▶ _Consignes_
Rédigez la suite du texte sur les affrontements de Mogadiscio en reprenant juste après sa dernière phrase.

De violents affrontements ont opposé les forces gouvernementales somaliennes et des groupes liés à l’opposition dans la nuit du 3 au 4 juin à Mogadiscio. Des vidéos, authentifiées par Le Monde, font entendre des échanges de tirs à proximité des résidences de plusieurs figures de l’opposition, dont celle de l’ancien premier ministre, Hassan Ali Khaire. Ce dernier a accusé le président, Hassan Cheikh Mohamoud, d’avoir ordonné une attaque contre son domicile.
Ces violences interviennent dans un contexte de forte tension politique. En mars, le Parlement a adopté une réforme constitutionnelle prévoyant notamment l’instauration du suffrage universel direct ainsi que l’allongement du mandat présidentiel de quatre à cinq ans. L’opposition y voit une tentative de maintien au pouvoir.

▶ _Données fournies_
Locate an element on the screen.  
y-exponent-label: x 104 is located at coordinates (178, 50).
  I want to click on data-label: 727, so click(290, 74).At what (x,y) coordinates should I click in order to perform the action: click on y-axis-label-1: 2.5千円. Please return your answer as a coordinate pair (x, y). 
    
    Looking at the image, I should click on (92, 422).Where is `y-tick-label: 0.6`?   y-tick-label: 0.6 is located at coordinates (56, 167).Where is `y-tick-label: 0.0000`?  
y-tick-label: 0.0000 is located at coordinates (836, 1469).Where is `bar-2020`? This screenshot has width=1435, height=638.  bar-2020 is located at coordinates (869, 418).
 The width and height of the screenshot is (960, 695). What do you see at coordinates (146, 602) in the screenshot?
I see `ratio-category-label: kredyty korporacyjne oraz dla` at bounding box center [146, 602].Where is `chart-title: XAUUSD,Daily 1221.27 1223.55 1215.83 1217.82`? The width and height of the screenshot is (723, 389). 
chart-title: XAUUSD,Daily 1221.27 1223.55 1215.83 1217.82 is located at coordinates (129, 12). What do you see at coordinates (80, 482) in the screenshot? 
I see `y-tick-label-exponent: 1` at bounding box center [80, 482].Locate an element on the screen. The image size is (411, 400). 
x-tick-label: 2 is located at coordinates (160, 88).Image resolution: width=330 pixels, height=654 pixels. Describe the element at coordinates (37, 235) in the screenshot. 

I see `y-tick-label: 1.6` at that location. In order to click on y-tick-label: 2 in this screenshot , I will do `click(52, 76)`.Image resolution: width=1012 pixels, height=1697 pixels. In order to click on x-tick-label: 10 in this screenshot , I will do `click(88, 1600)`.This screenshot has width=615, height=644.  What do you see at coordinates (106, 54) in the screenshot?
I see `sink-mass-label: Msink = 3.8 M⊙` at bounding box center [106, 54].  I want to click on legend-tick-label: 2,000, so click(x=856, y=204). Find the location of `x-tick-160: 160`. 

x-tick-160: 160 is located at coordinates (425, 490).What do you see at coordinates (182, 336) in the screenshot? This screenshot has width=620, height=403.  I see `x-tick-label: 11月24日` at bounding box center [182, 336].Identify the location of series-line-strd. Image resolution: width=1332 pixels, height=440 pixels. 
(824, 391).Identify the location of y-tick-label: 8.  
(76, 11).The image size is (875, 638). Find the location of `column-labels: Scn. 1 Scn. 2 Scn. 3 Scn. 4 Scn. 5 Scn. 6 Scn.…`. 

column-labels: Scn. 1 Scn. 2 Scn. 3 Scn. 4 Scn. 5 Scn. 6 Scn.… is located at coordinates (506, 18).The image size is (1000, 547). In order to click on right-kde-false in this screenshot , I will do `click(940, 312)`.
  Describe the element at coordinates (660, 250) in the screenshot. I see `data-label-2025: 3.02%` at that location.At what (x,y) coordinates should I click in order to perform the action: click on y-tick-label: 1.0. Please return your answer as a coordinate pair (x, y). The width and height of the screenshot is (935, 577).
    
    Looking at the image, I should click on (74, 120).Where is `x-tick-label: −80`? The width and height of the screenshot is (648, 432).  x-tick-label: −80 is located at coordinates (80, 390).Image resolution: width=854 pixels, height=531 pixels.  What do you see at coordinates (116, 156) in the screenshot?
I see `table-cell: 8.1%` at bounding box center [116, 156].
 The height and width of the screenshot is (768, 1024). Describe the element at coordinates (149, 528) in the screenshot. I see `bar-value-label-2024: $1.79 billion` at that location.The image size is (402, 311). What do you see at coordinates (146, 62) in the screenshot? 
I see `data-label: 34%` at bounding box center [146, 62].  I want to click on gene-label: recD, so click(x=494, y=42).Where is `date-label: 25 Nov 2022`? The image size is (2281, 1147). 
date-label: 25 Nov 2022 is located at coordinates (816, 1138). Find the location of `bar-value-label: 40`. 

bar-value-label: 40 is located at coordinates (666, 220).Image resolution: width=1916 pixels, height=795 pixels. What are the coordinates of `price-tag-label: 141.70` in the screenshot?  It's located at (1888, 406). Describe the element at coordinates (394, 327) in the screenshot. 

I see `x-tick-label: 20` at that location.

▶ _Réponse attendue_
Aucun bilan officiel n’était disponible au lendemain des combats, alors que des discussions étaient engagées entre les deux camps. Dans un communiqué publié le 3 juin, le secrétaire général des Nations unies, Antonio Guterres, a appelé l’ensemble des acteurs somaliens à « faire preuve de la plus grande retenue, à protéger les civils et à privilégier le dialogue pour résoudre leurs différends politiques ».